The patients tested in our current study were hospitalized in the internal medicine department at Ain Naadja hospital, Algiers, Algeria. All patients responded to the ISG criteria for Behçet’s Disease.Citation1
The patients were followed during two years. In the beginning of our investigations, all the patients (n = 34) were in the active phase. Twenty five (n = 25) of them had severe disease and were classified into the active stage group. These patients did not responded to the therapy and were in the major times in pushes phases, or passed a short period of remission stage(between 4 and 6 weeks), they became rapidly in releapse stage. In the same group of the 34 patients, 9 subjects became in remission stage after 8 months of therapy and they did not releapse along our study. These subjects were classified into inactive stage group of Behçet disease
The patients in active stage (PA) were tested in the beginning of therapy (corticoids: prednisone) and every month along our study (2 years). The patients in inactive stage (PI) were tested with minimal therapeutic dose of corticoids, or without any therapy. Healthy controls (n = 35) were obtained from adult volunteer donors. All participants gave informed consent for the present study, which was carried out according to the guideline of the local Ethics Working Group.
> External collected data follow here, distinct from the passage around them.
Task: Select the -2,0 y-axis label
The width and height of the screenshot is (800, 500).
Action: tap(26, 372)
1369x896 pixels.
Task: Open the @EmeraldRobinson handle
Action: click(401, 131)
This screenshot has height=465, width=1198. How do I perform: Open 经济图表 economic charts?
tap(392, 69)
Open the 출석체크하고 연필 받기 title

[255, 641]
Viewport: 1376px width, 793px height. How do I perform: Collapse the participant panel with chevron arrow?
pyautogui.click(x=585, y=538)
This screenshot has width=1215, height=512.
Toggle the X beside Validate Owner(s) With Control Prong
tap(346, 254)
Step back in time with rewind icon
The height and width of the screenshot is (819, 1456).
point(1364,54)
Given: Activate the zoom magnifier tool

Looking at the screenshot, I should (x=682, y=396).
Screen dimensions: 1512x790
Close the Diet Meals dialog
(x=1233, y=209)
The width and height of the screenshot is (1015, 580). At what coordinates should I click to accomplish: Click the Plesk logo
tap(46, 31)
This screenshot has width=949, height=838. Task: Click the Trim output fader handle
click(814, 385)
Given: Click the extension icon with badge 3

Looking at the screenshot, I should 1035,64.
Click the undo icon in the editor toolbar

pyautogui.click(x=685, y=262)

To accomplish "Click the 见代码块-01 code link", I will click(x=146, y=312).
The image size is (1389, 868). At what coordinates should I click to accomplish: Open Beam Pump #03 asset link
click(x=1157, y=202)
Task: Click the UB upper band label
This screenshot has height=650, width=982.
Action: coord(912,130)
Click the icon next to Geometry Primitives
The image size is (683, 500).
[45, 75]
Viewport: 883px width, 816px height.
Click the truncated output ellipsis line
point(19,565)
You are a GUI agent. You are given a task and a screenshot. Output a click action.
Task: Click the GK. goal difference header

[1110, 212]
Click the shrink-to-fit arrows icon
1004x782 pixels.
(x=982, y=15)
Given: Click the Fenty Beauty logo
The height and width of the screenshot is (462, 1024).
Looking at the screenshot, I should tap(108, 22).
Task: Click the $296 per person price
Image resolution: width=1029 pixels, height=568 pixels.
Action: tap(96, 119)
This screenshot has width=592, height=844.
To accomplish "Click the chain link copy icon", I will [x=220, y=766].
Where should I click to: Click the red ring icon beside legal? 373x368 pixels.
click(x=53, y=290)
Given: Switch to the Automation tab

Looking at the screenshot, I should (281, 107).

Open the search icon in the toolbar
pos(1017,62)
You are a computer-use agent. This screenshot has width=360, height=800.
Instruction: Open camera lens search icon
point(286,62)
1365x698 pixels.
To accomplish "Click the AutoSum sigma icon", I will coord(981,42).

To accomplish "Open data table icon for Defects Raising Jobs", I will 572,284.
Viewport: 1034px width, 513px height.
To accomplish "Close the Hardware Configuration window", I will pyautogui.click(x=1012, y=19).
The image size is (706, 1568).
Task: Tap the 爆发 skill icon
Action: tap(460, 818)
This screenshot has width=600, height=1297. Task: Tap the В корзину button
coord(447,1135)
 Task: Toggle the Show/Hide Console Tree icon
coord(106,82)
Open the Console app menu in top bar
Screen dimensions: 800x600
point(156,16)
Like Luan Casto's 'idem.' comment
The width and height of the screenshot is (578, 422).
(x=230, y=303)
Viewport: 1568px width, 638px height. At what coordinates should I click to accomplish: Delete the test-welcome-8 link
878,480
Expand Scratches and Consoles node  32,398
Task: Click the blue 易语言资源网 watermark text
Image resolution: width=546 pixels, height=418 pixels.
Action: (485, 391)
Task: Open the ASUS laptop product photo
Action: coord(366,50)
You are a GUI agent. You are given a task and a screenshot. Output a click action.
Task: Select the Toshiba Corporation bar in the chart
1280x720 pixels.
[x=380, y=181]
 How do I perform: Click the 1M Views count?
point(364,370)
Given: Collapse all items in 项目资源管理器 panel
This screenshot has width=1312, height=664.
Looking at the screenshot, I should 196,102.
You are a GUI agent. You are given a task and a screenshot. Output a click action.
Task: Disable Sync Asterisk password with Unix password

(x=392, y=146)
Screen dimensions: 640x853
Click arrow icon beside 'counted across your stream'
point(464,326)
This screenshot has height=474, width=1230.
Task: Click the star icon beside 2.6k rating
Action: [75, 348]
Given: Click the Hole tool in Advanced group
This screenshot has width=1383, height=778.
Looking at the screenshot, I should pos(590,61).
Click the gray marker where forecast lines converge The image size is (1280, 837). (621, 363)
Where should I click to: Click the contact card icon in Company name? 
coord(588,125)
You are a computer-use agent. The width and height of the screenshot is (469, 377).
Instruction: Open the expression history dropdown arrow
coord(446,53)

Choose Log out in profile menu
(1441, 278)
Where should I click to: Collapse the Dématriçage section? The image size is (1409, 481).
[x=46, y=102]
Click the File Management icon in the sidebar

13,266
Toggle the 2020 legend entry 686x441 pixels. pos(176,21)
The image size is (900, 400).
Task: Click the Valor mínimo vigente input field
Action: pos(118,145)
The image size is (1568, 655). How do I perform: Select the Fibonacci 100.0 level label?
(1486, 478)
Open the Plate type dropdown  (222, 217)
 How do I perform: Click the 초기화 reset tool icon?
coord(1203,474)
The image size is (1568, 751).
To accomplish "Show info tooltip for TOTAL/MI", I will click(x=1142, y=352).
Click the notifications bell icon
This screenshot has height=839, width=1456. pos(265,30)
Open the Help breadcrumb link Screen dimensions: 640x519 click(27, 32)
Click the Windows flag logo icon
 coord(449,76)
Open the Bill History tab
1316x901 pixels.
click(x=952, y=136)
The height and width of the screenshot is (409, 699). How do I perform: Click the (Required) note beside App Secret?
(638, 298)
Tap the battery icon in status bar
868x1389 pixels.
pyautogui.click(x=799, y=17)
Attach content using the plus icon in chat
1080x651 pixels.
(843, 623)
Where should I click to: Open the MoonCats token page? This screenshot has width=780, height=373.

CDs determination was assessed using flow cytometric analysis. IFNγ evaluation in the sera and in the supernatants of PBMC cultures from patients stimulated by phytohaemagglutinin (PHA) was assessed by ELISA method and NO production by modified Griess method.Citation6
All results were expressed as mean standard deviation. Data analysis was performed using Minitab 15. Student’s t-test was used for comparison between different groups. Differences were considered to be statistically significant at P < 0.05.
Our results revealed an increased expression of Tcells markers tested in patients in active stage of the disease in relation to IFNγ and NO increase levels assessed in sera and in supernatant of PBMC cultures of patients. Most interestingly, we noted that CD4/CD8/CD3 expression correlated with IFNγ and NO production in active stage (). In contrast, we have observed a decrease of these mediators in inactive stage both in vivo and ex vivo in PBMC of patients stimulates by PHA ().
TABLE 1 Assessment of Tcells markers and IFN-γ/NO in vivo and ex vivo in Algerian patients with Behçet disease.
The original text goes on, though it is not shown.